The Lab for Programming Languages at the University of Maryland (PLUM) is engaged in exciting research that aims to improve software quality through new languages and software tools. Our work involves formalism and proof (e.g., to show that a particular analysis establishes a certain property of the programs it considers) as well as implementation and evaluation (e.g., to show that our ideas work on real software at reasonable cost).
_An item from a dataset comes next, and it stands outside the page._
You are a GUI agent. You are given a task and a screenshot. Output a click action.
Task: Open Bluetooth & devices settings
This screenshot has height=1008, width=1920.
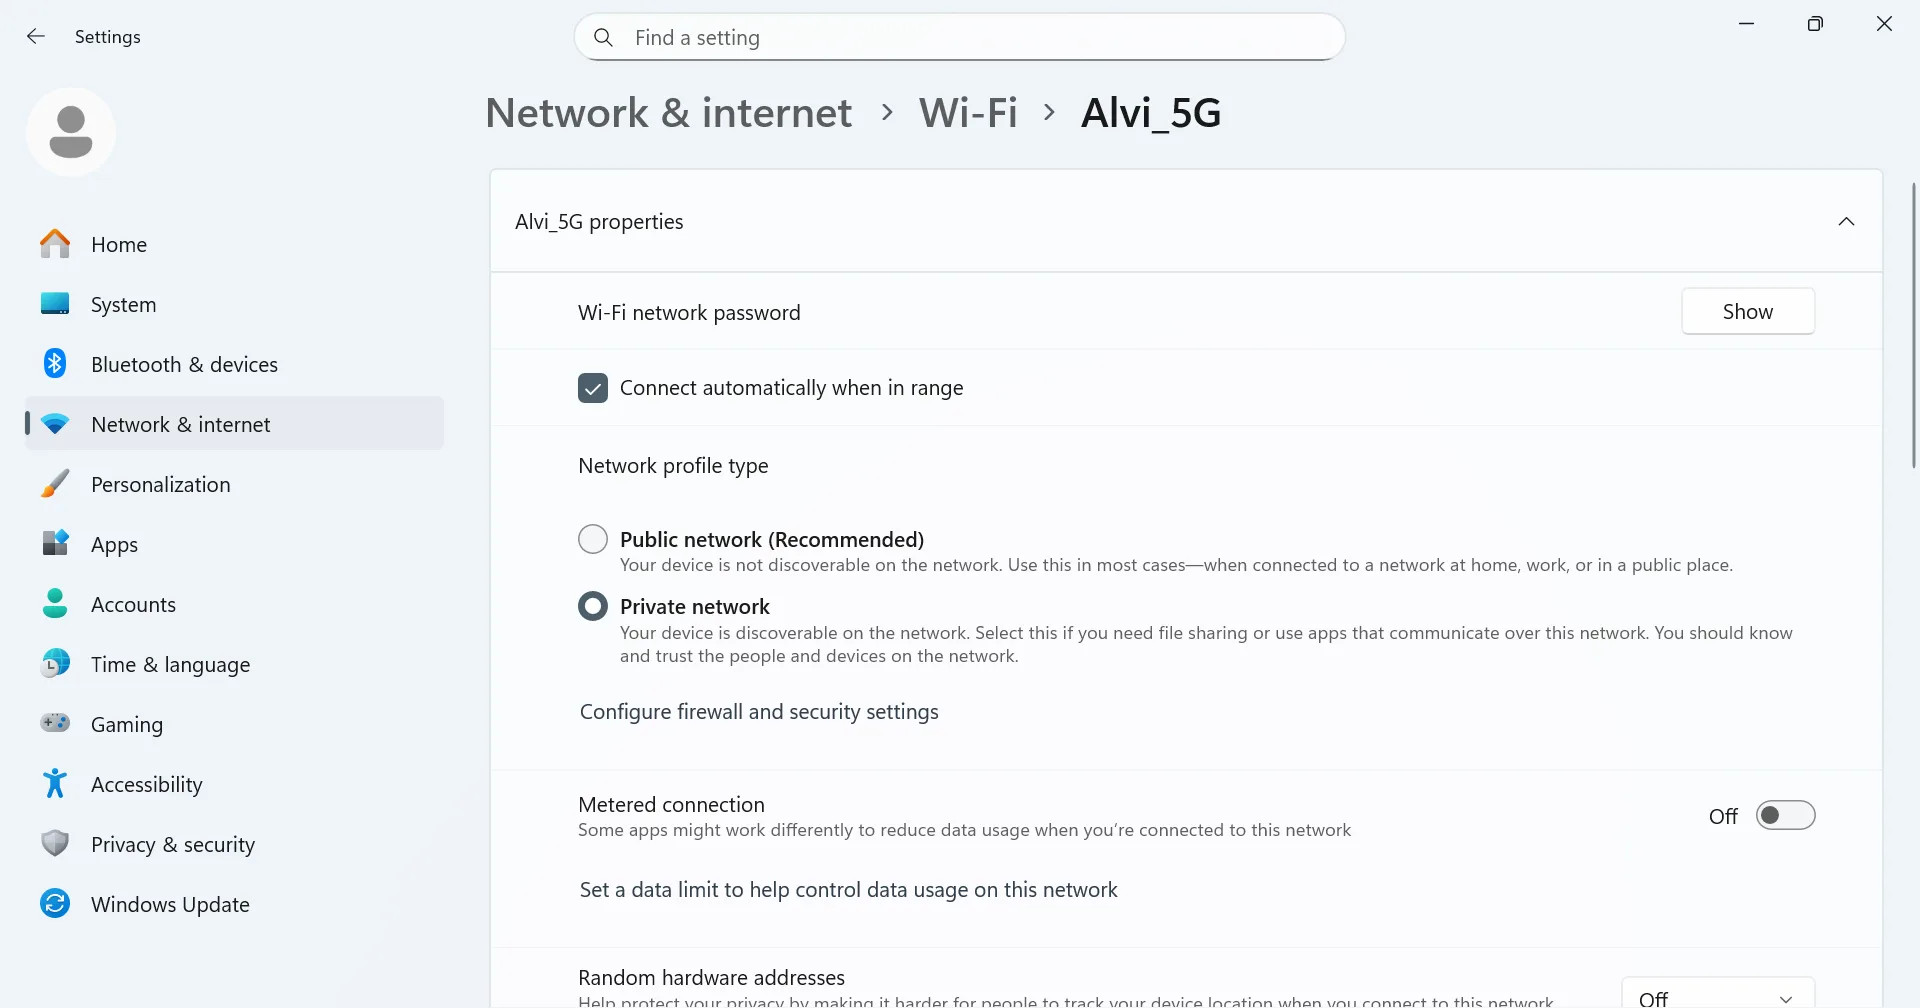pyautogui.click(x=184, y=363)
Current interests focus on formal verification, type systems, gradual typing and contracts, quantum programming languages, property-based testing, functional programming, program synthesis, static analysis, information flow control, privacy-preserving computation, and high-availability systems.
News
One paper co-authored by PLUM members will appear at TOPLAS 2025: Modal Crash Types for WAR-Aware Intermittent Computing by Myra Dotzel, Farzaneh Derakhshan, Milijana Surbatovich, and Limin Jia.
One paper authored by PLUM members will appear at PLDI 2025: Webs and Flow-Directed Well-Typedness Preserving Program Transformations by Benjamin Quiring, David Van Horn, John Reppy, and Olin Shivers.
One paper co-authored by PLUM members will appear at POPL 2025: Pantograph: A Fluid and Typed Structure Editor by Jacob Prinz, Henry Blanchette, and Leonidas Lampropoulos.
Nikhil Kamath won second place at the presented his research on Seedzer: A Full-Stack Pipeline for Fuzzing Deep Learning Compilers at the 2024 ICFP Student Research Competition!
Harry Goldstein joined UMD as the Vic Basili Postdoctoral Fellow!
Nikhil Kamath presented his research on Evaluating PBT Frameworks in OCaml at the 2024 PLDI Student Research Competition
One paper authored by PLUM members will appear at ICFP 2024: Deriving with Derivatives: Optimizing Incremental Fixpoints for Higher-Order Flow Analysis by Benjamin Quiring and David Van Horn.
Milijana Surbatovich joined UMD Computer Science as an Assistant Professor starting January 1st, 2024!
Two papers co-authored by PLUM members will appear at POPL 2024: Indexed Types for a Statically Safe WebAssembly by Adam Geller, Justin Frank, and William Bowman, and *Generating Well-Typed Terms that are not “Useless” by Justin Frank, Benjamin Quiring, and Leonidas Lampropoulos.
The paper Object Graph Programming, co-authored by PLUM member Leonidas Lampropoulos, with Aditya Thimmaia, Christopher Rossbach, and Milos Gligoric from UT Austin, will appear at ICSE 2024.